Diberitakan lewat situs merdekaonline.com dua proyek yang tengah digulirkan Pemerintah Indonesia di sektor otomotif ternyata belum menunjukkan respon maksimal. Proyek mobil murah/Low Cost Green Car (LCGC) ternyata lebih diminati oleh para investor, dibandingkan perakitan mobil rendah emisi atau ramah lingkungan/Low Emission Carbon Project (LECP).
Tercatat lima prinsipal otomotif Jepang telah memastikan untuk ikut 'bermain' sejak LCGC didengungkan dua tahun lalu, walau regulasinya tak kunjung terbit. Dana yang berhasil dihimpun dari kelima investor tersebut, yakni Toyota, Daihatsu, Suzuki, Nissan dan Honda, pun tak main-main jumlahnya, yakni sebesar US$ 2,1 miliar (Rp. 20,2 triliun).
Dirjen Industri Unggulan Berbasis Teknologi Tinggi Kementerian Perindustrian, Budi Darmadi, di Bogor, Rabu (21/11), mengatakan bahwa sebenarnya banyak prinsipal yang menyatakan tertarik, tapi belum ada komitmen lebih lanjut. Bahkan, beberapa dari mereka mengklaim telah memiliki kendaraan berteknologi hemat bahan bakar.
"Hampir semua merek sebenarnya sudah punya. Hanya, biaya produksinya masih tinggi. Ini yang coba kita tarik ke Indonesia," papar Budi.
Melalui LECP, pemerintah berusaha mendorong prinsipal melokalisasi teknologi kendaraan hemat bahan bakar yang memanfaatkan turbo, hibrida sampai listrik murni. Insentif yang disiapkan juga cukup menarik, yaitu pengurangan Pajak Penambahan Nilai Barang Mewah (PPnBM) hingga dihapuskan sama sekali jika memenuhi standar konsumsi bahan bakar yang ditetapkan pemerintah.
Adapun pemilihan patokan konsumsi bahan bakar minyak (BBM) karena belum memungkinkannya kualitas BBM untuk memenuhi standar emisi karbon. Setidaknya untuk penggunaan batasan emisi, minimal standar Euro 3 atau 4, Indonesia masih di level Euro 2.
Lantas kapankah regulasi tersebut akan diluncurkan?
"Targetnya akhir tahun ini. Masih ada satu bulan (Desember).
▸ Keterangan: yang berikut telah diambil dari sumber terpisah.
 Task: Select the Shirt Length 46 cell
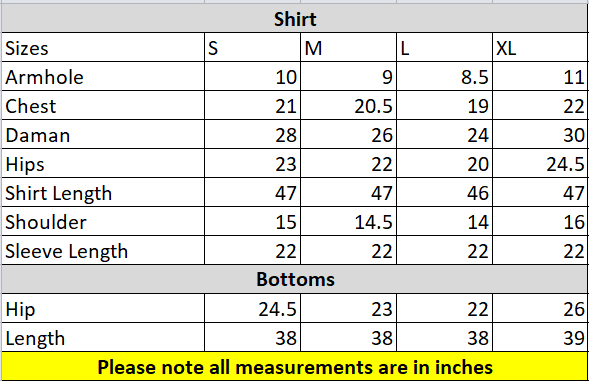[444, 192]
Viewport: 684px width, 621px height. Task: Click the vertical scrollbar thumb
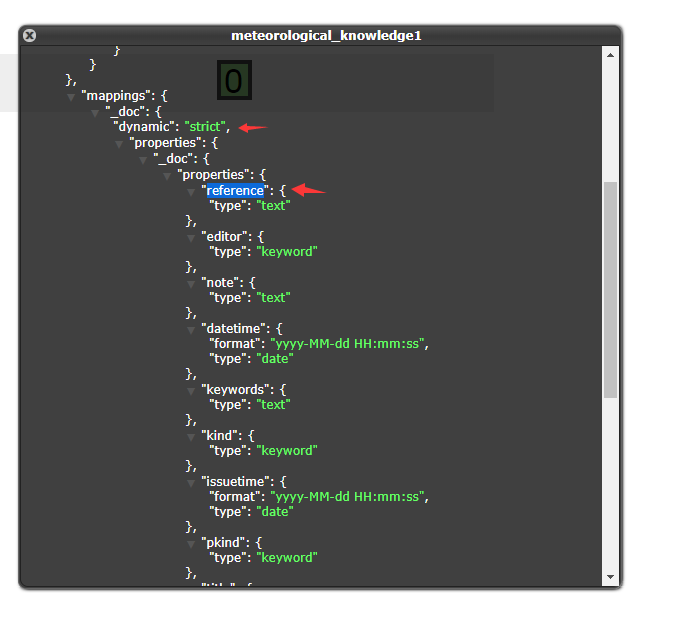click(x=610, y=290)
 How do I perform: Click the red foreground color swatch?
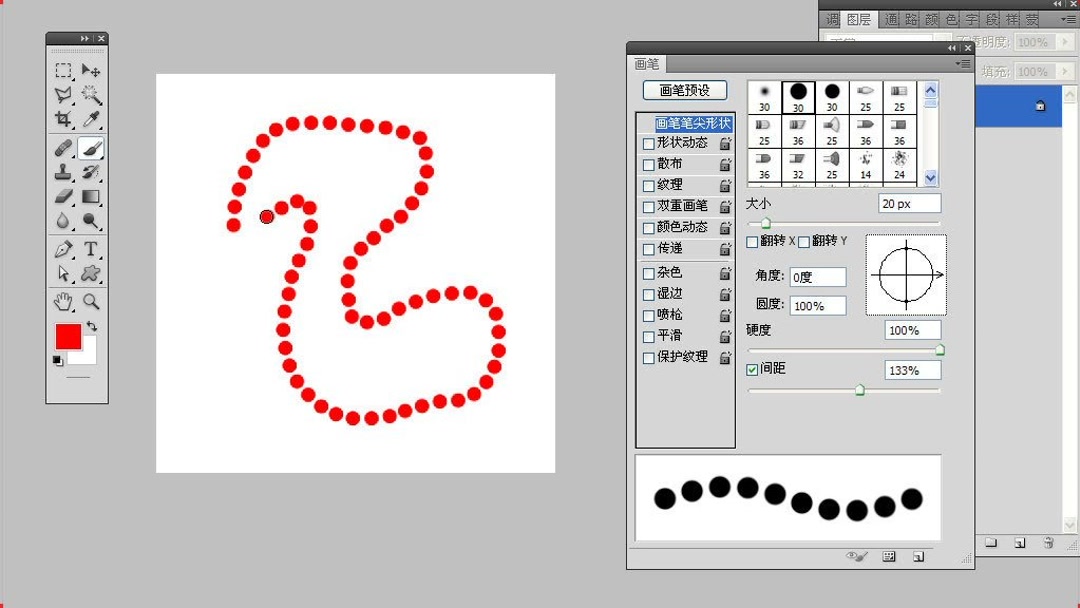pyautogui.click(x=68, y=337)
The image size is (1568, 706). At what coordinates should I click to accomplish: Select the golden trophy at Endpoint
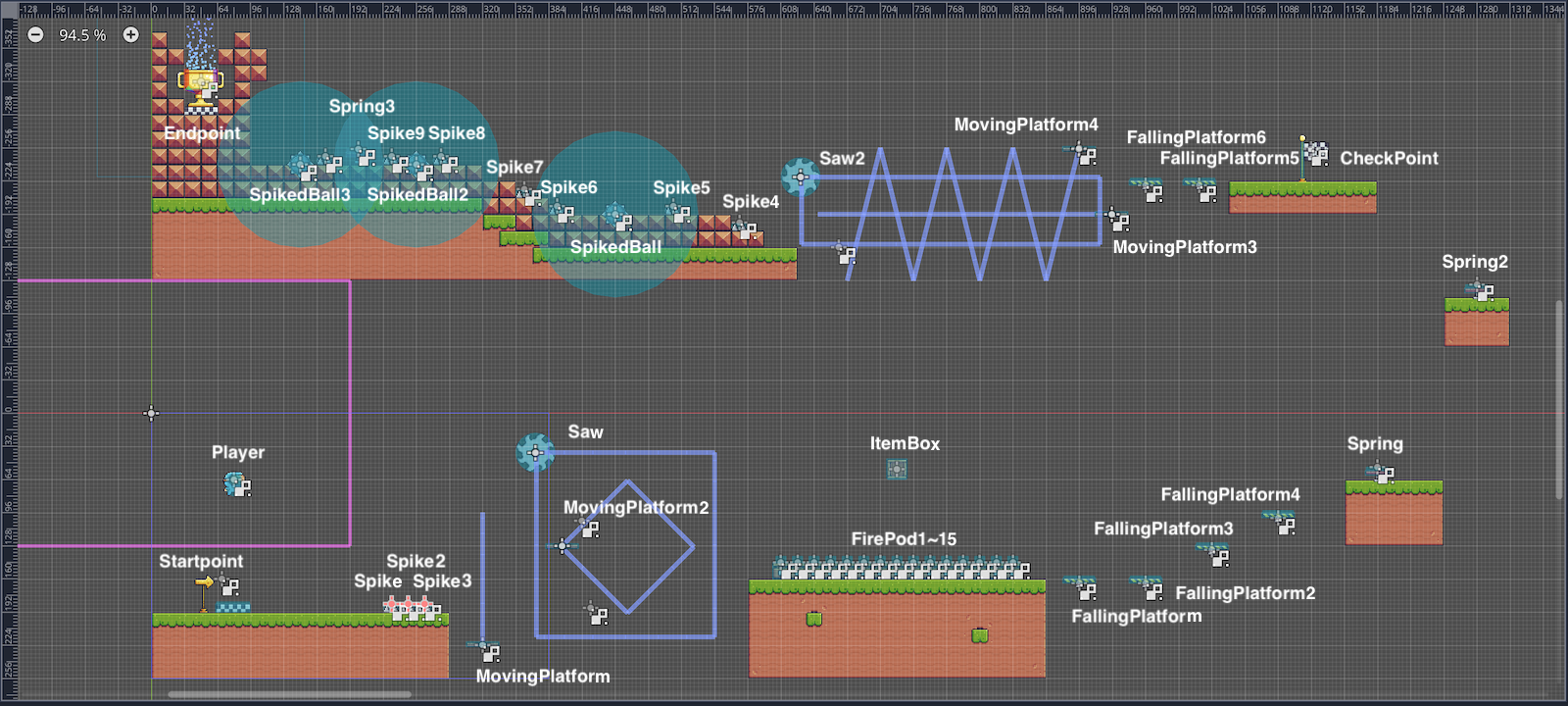(200, 86)
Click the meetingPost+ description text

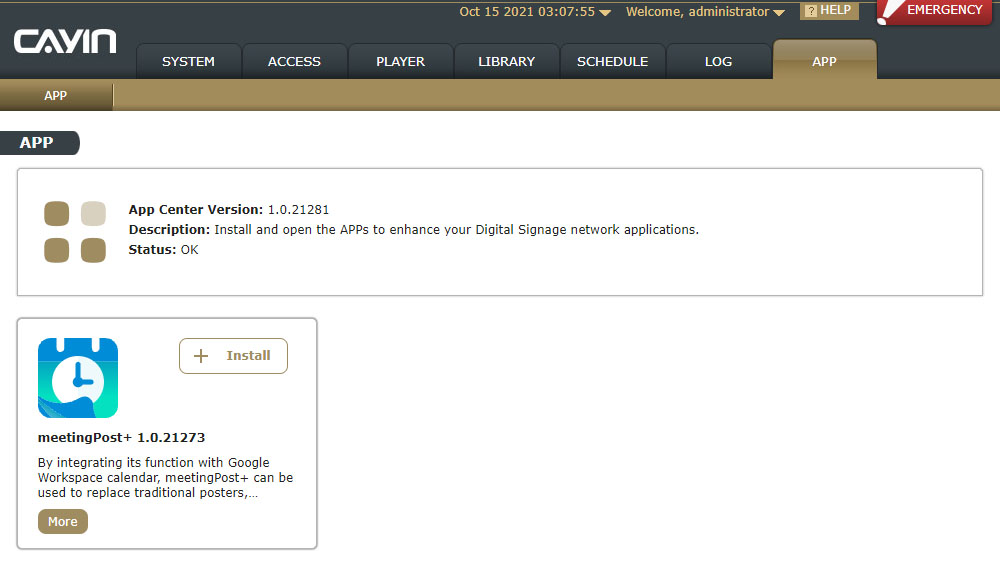165,478
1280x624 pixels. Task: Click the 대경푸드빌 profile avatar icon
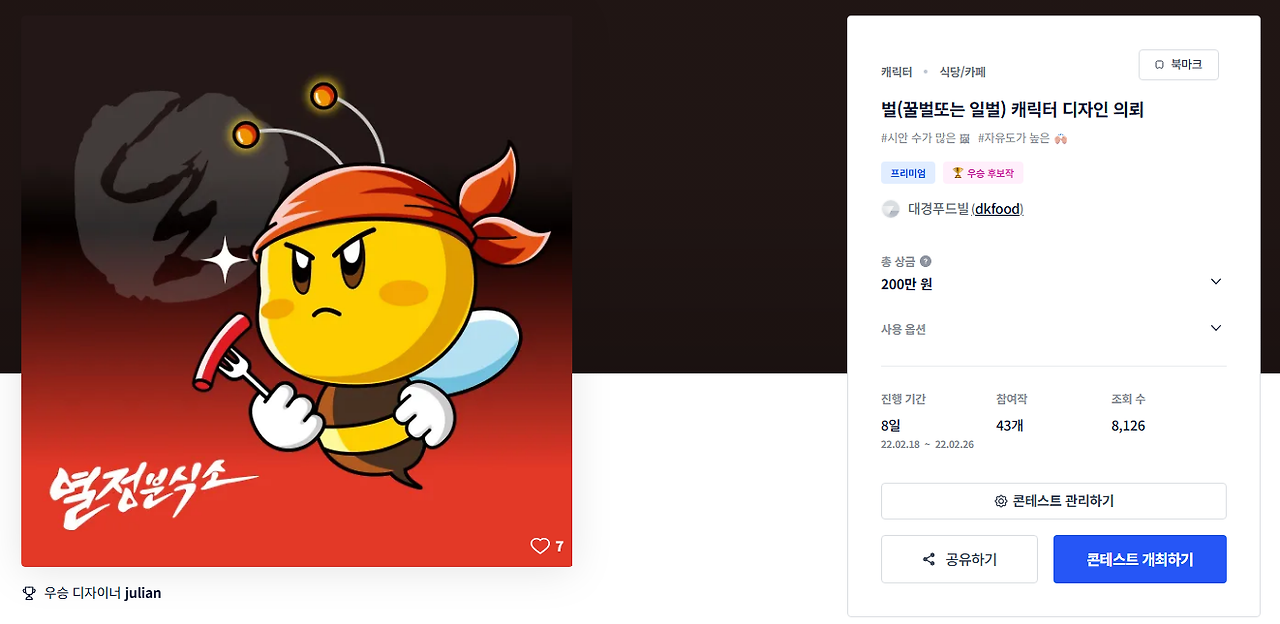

Bentuknya nanti PP (Peraturan Pemerintah), kemudian setiap proyek LCGC, hibrida dan listrik menggunakan peraturan menteri," pungkas Budi.
Tidak bisa dipungkiri bahwa investasi yang begitu besar (setara dengan nilai proyek 6 unit bangunan pengeboran lepas pantai) membawa PR bagi pemerintah agar sesegera mungkin mengesahkan regulasi ‘mobil murah’ dan ‘mobil hijau’ dengan tetap memperhatikan iklim investasi sekaligus membatasi penggunaan mobil pribadi dalam rangka penanggulangan momok kemacetan.